On Turing (RTX 20xx, T4) and Volta (V100) GPUs, FlashAttention is not supported. Always set ENABLE_FLASH_ATTENTION=false for these GPUs.


ENABLE_LLM

Compile llama.cpp server for local LLM inference on the pod GPU.

Value Behavior
true (default) Clones llama.cpp, compiles llama-server with CUDA, installs binary to /opt/llama-server
false Skips the entire llama.cpp clone and compilation step

The binary supports GPU-accelerated inference with GGUF models (Qwen, Llama, Mistral, etc.) and is managed through the ComfyUI Studio LLM page.

Build time impact

llama-server compilation takes ~10 minutes when a GPU is present during the build (single architecture) or ~60 minutes on CI runners without a GPU (compiles for all architectures SM 75 through SM 100). Set to false to save this time if you do not need LLM support.

See llama-server for details on the compilation process.


LLAMA_CPP_VERSION

The llama.cpp git tag to clone and build. Only relevant when ENABLE_LLM=true.

Value Behavior
b8505 (default) Pinned release, tested and known to build correctly. Pinned on 2026-03-24.
latest Clones HEAD of the llama.cpp repository (--depth 1, no tag)
Any tag (e.g., b8400) Clones that specific release tag

Pin for reproducibility

The default pinned version ensures reproducible builds. Using latest gets the newest features and fixes but risks build failures from upstream breaking changes.
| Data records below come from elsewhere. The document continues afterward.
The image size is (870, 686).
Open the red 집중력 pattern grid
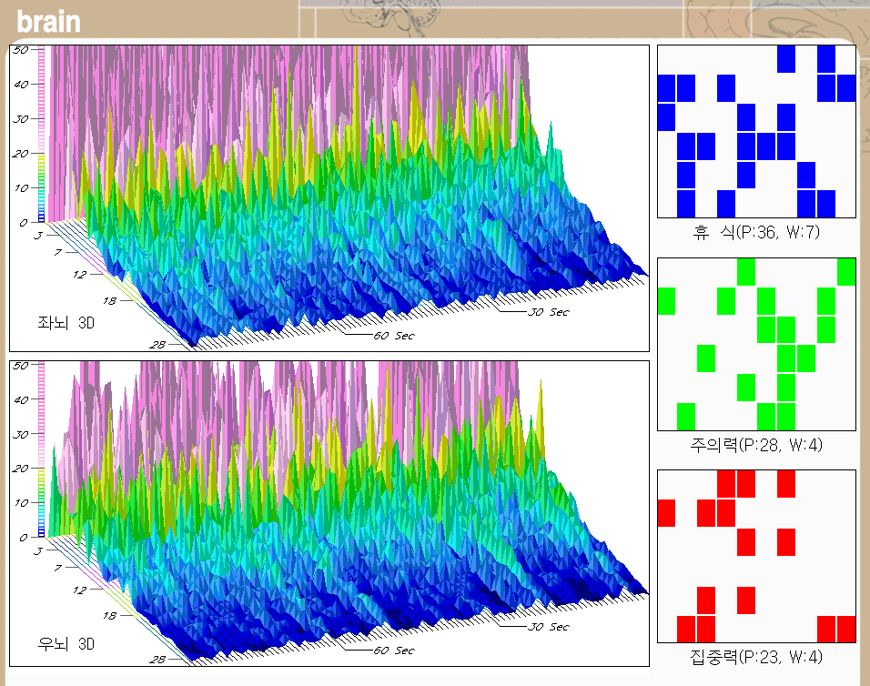[x=756, y=556]
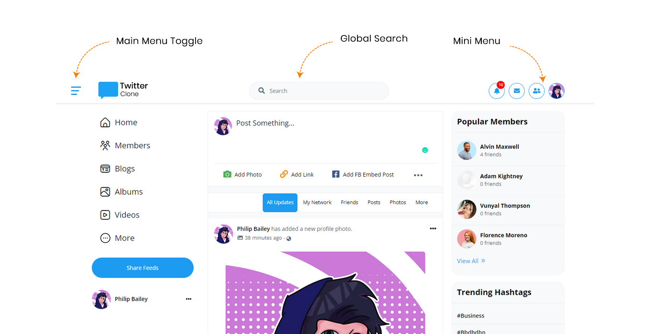This screenshot has width=650, height=334.
Task: Click the Add Photo camera icon
Action: [x=228, y=174]
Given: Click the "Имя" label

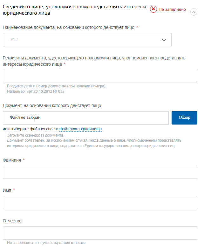Looking at the screenshot, I should [7, 190].
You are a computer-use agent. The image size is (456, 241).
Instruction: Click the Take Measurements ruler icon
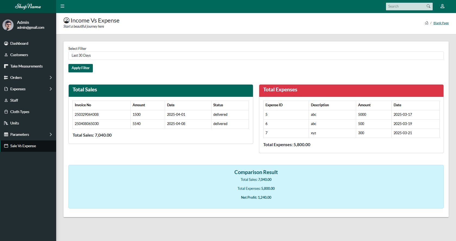pos(6,66)
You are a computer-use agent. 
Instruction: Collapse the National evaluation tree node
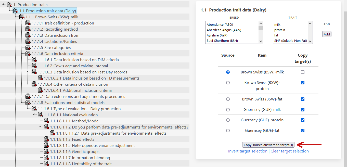point(34,115)
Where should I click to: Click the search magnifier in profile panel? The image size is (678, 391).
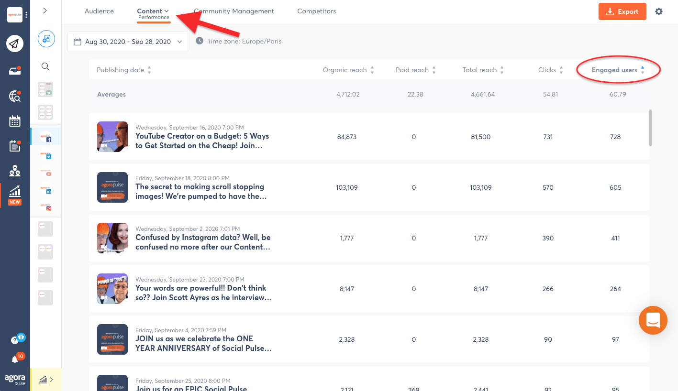point(45,66)
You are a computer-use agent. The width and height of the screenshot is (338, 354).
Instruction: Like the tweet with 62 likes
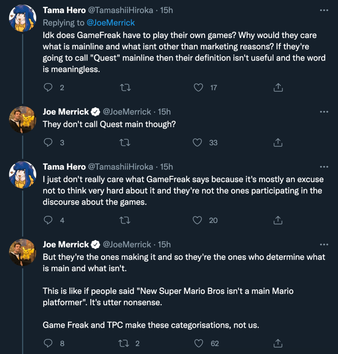click(x=198, y=343)
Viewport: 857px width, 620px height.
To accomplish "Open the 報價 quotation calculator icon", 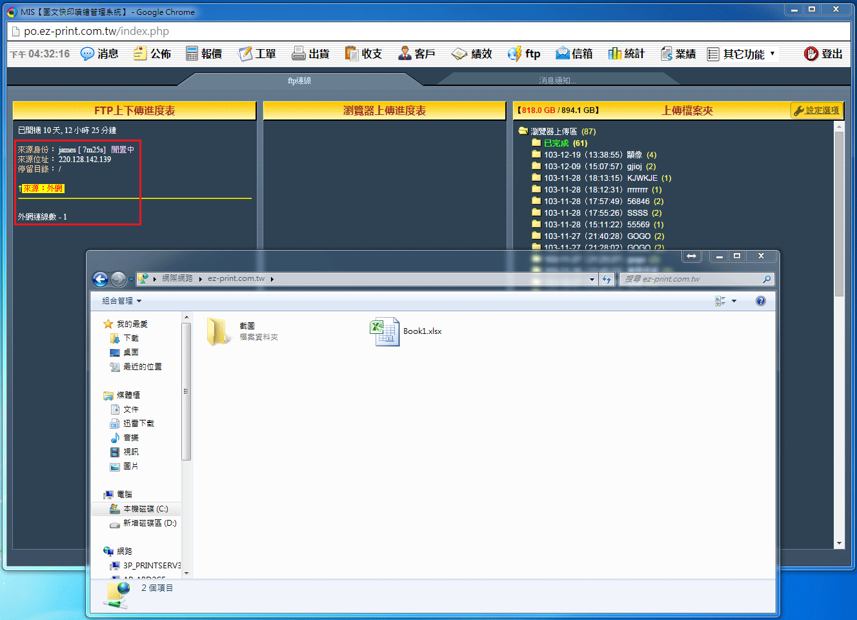I will pos(192,54).
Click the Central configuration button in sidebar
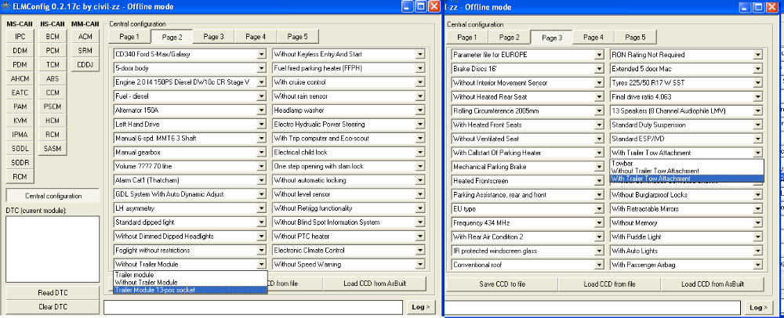 pos(52,195)
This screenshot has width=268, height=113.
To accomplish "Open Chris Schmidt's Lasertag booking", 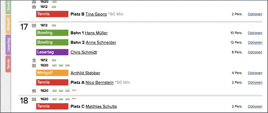I will (84, 52).
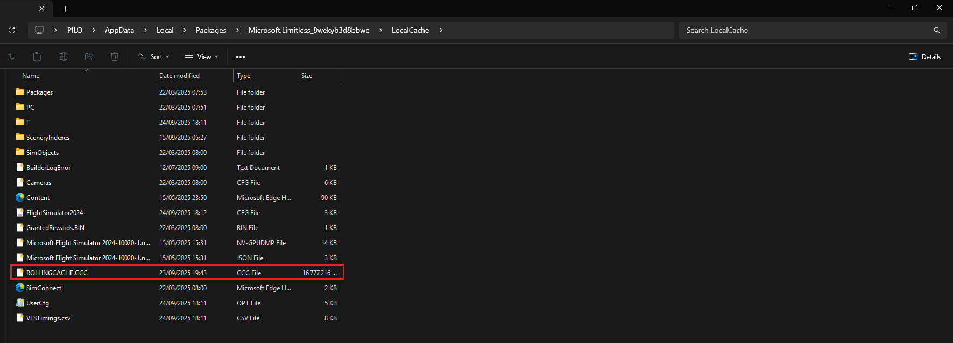Open the See more ellipsis menu
This screenshot has height=343, width=953.
(x=241, y=56)
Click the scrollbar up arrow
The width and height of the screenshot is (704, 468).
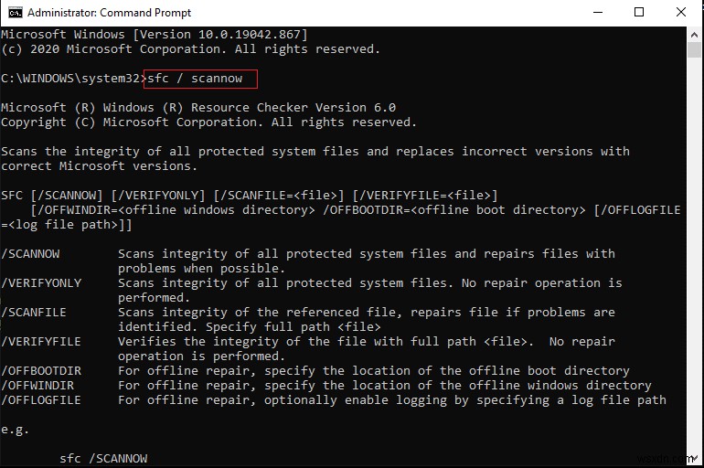(x=696, y=34)
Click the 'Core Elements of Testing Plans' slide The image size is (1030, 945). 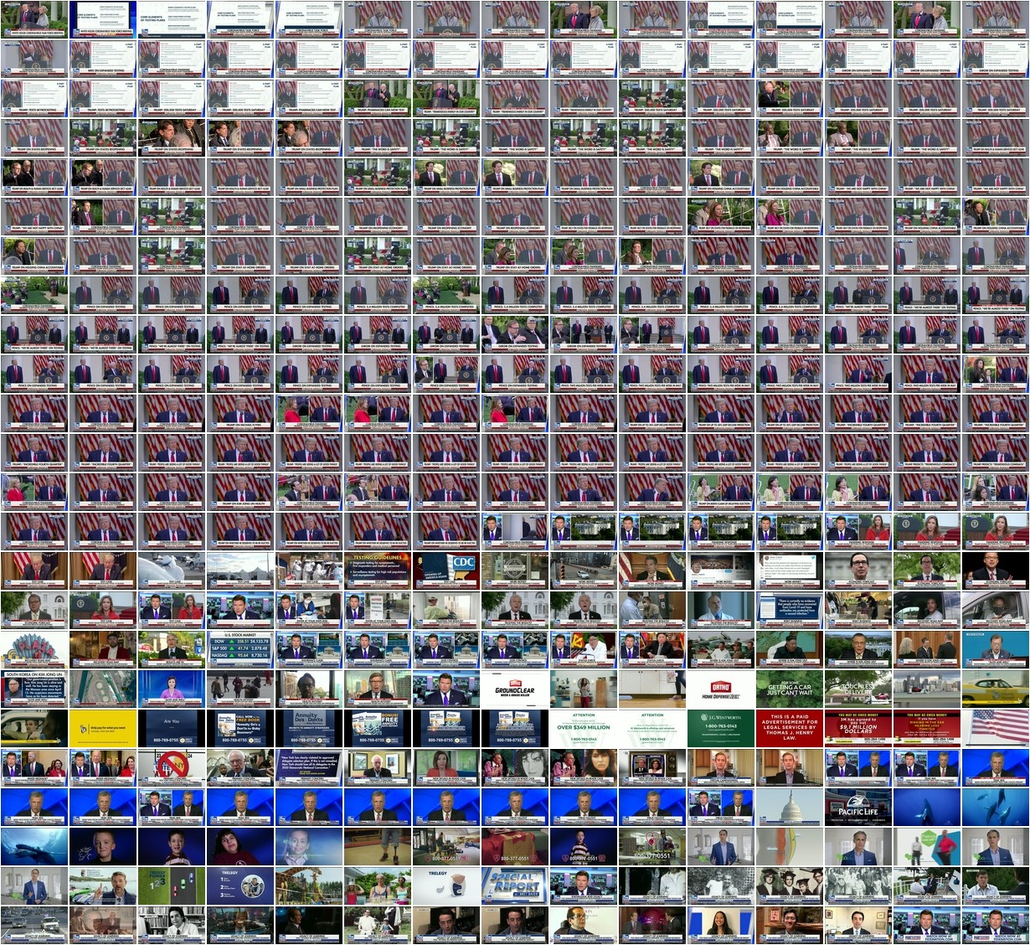click(172, 18)
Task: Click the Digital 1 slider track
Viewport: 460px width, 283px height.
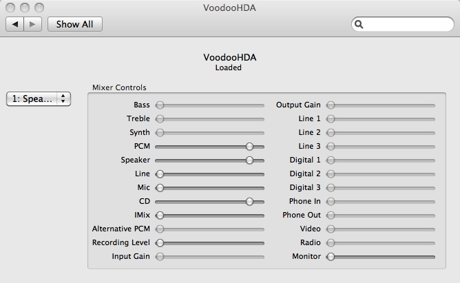Action: (382, 160)
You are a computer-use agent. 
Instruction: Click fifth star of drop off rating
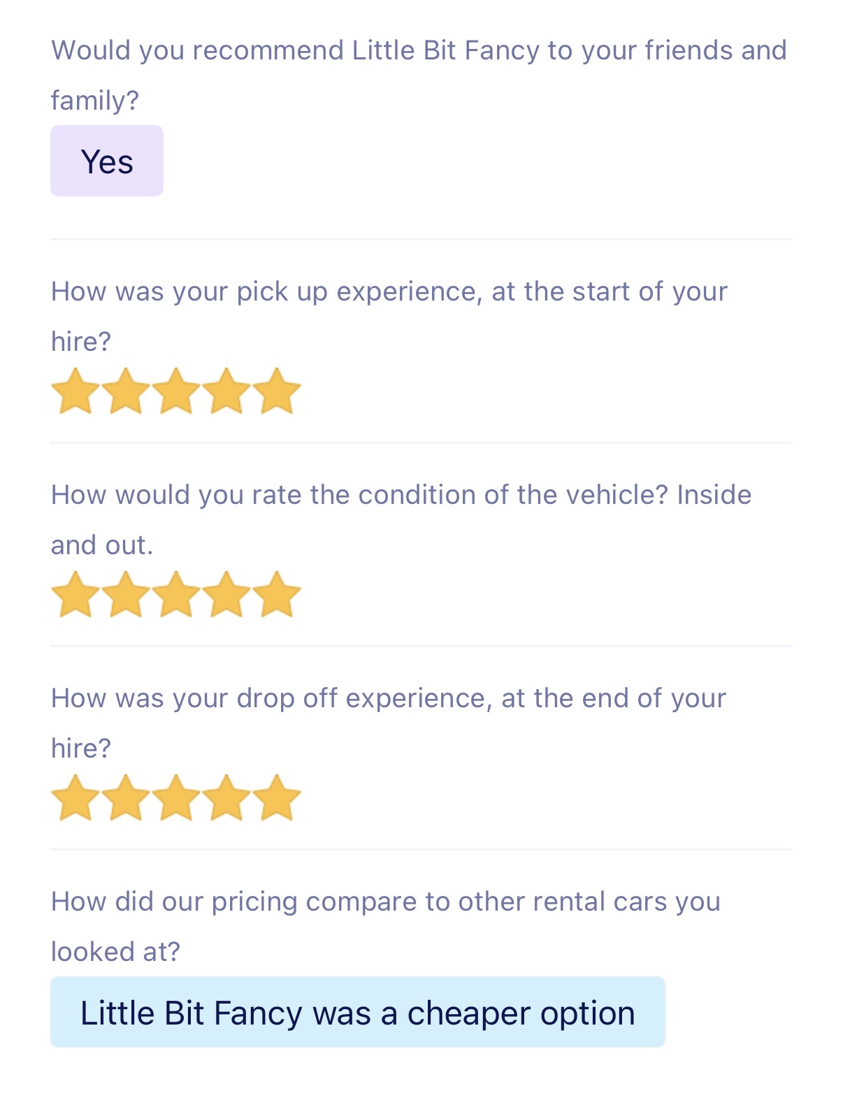(277, 798)
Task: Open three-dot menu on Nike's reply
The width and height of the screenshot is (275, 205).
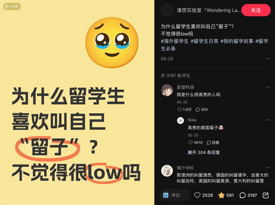Action: coord(267,120)
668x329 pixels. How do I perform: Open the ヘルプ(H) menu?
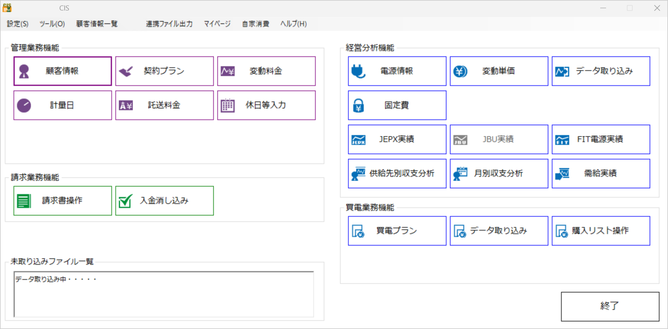click(293, 24)
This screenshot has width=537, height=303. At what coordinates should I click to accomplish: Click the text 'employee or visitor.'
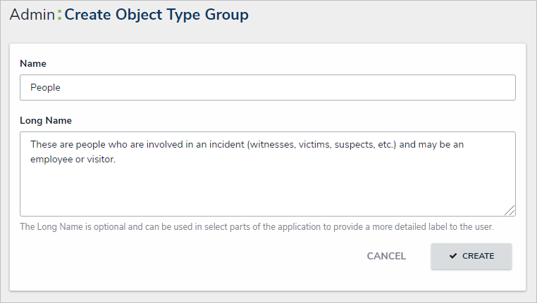(x=75, y=159)
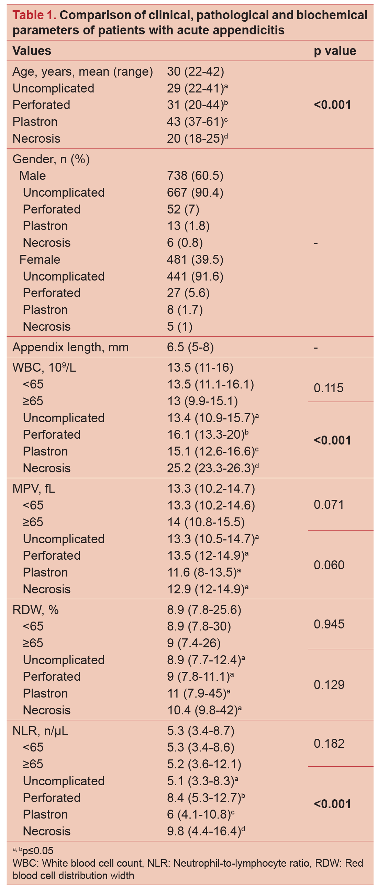Viewport: 377px width, 888px height.
Task: Select the "Gender, n (%)" row label
Action: tap(51, 159)

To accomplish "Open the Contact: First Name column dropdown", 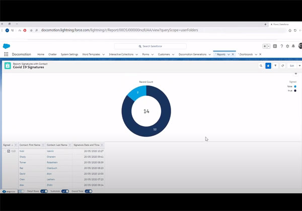I will coord(43,145).
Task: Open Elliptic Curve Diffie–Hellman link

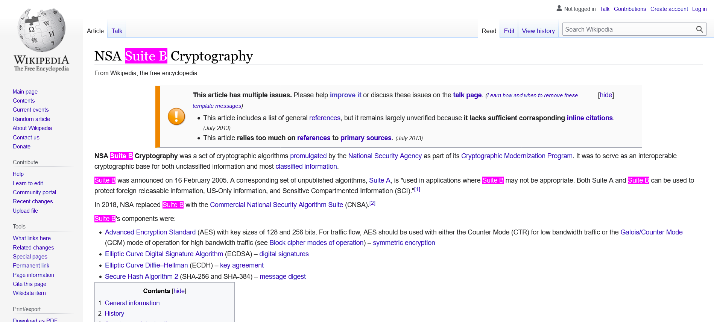Action: tap(146, 265)
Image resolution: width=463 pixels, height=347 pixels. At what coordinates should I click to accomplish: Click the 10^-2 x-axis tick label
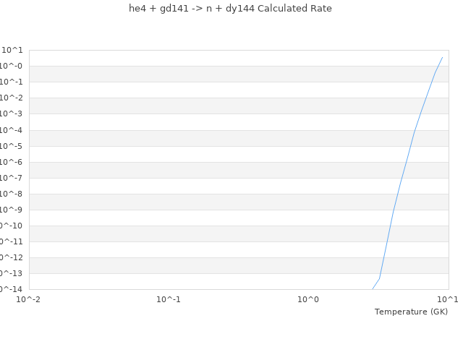pos(29,299)
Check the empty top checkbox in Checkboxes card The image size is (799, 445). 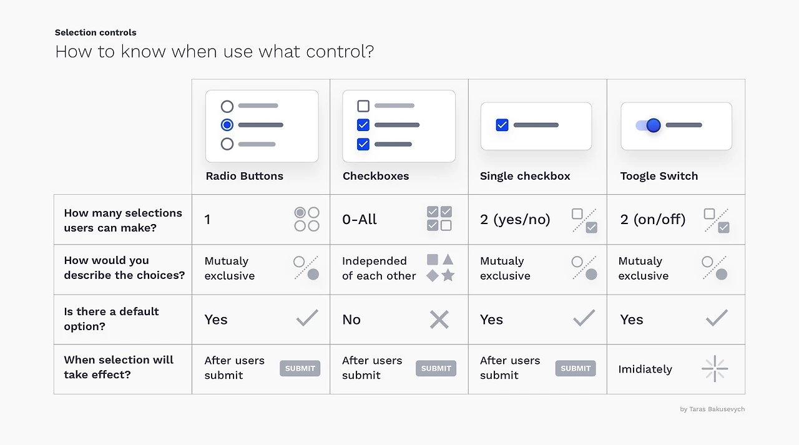[363, 106]
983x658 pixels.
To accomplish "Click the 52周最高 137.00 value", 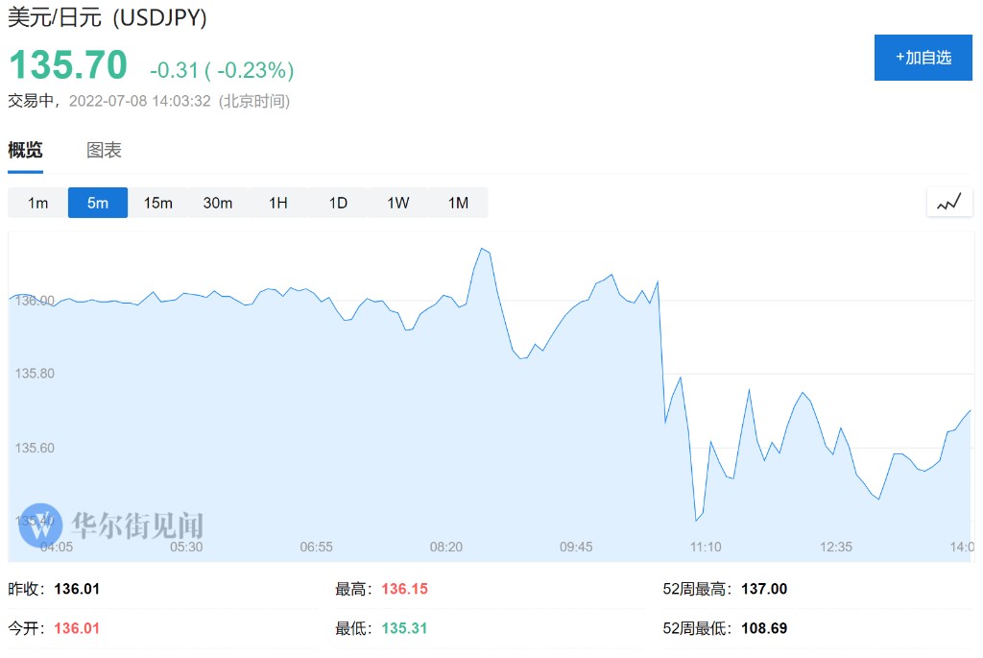I will (x=764, y=589).
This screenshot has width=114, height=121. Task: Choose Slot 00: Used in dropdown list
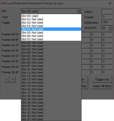[x=51, y=16]
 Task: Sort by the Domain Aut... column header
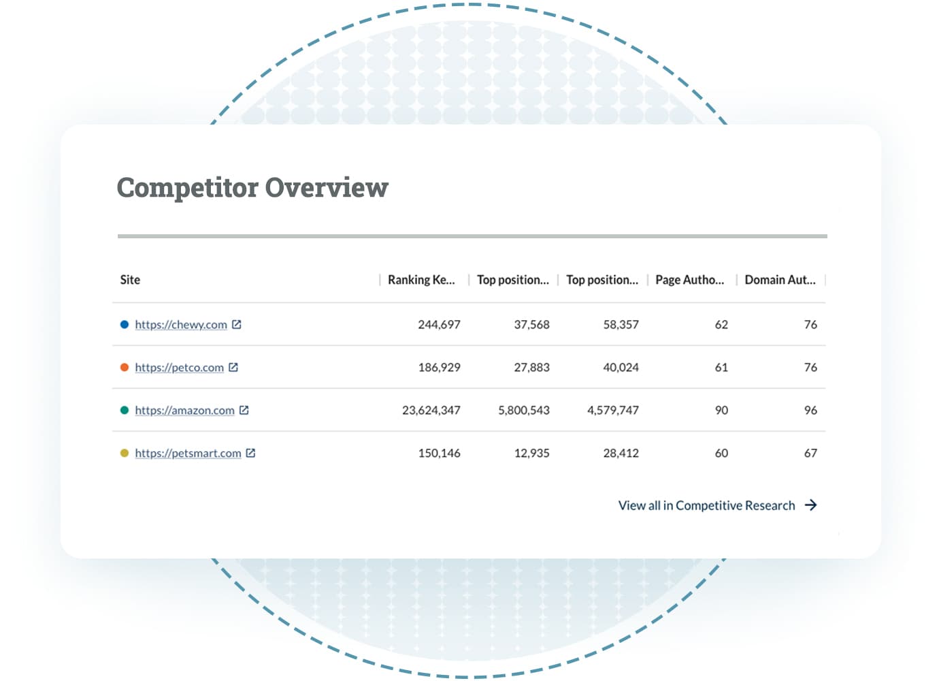(780, 280)
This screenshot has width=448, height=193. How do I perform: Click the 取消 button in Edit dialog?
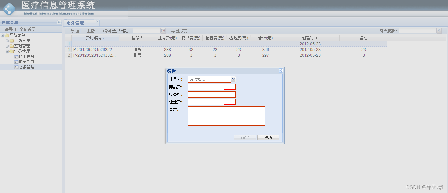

If a latest build fails, switch back to the pinned version or specify a known-good tag.

Build Examples

Default (Blackwell/Hopper, all features)

docker build -f docker/production/Dockerfile -t comfyui-studio .

Uses all defaults: CUDA 12.8.1, cu128, SageAttention v2, FlashAttention v3, llama-server b8505.

Ampere / Ada Lovelace (A100, RTX 30xx/40xx, L40S)

docker build -f docker/production/Dockerfile -t comfyui-studio \
  --build-arg CUDA_VERSION=12.4.1 \
  --build-arg PYTORCH_INDEX=cu124 \
  .

SageAttention v1 and FlashAttention v2 are installed (both default to true).

Turing / Volta (RTX 20xx, T4, V100)

docker build -f docker/production/Dockerfile -t comfyui-studio \
  --build-arg CUDA_VERSION=12.1.1 \
  --build-arg PYTORCH_INDEX=cu121 \
  --build-arg ENABLE_SAGE_ATTENTION=false \
  --build-arg ENABLE_FLASH_ATTENTION=false \
  .

No attention optimizations. xformers and torch.compile still work on these GPUs.

Fast CI build (no FlashAttention, no LLM)

docker build -f docker/production/Dockerfile -t comfyui-studio \
  --build-arg ENABLE_FLASH_ATTENTION=false \
  --build-arg ENABLE_LLM=false \
  .

Skips both source compilations. Build time drops from ~85-115 minutes to ~15-25 minutes.

Custom llama.cpp version

docker build -f docker/production/Dockerfile -t comfyui-studio \
  --build-arg LLAMA_CPP_VERSION=b8400 \
  .

Latest llama.cpp (bleeding edge)

docker build -f docker/production/Dockerfile -t comfyui-studio \
  --build-arg LLAMA_CPP_VERSION=latest \
  .

Argument Pairing Quick Reference

GPU Family CUDA_VERSION PYTORCH_INDEX SAGE_ATTENTION FLASH_ATTENTION
Blackwell / Hopper 12.8.1 cu128 true (v2 FP8) true (v3)
Ampere / Ada Lovelace 12.4.1 cu124 true (v1) true (v2)
Turing / Volta 12.1.1 cu121 false false

See GPU Compatibility for the full per-GPU breakdown.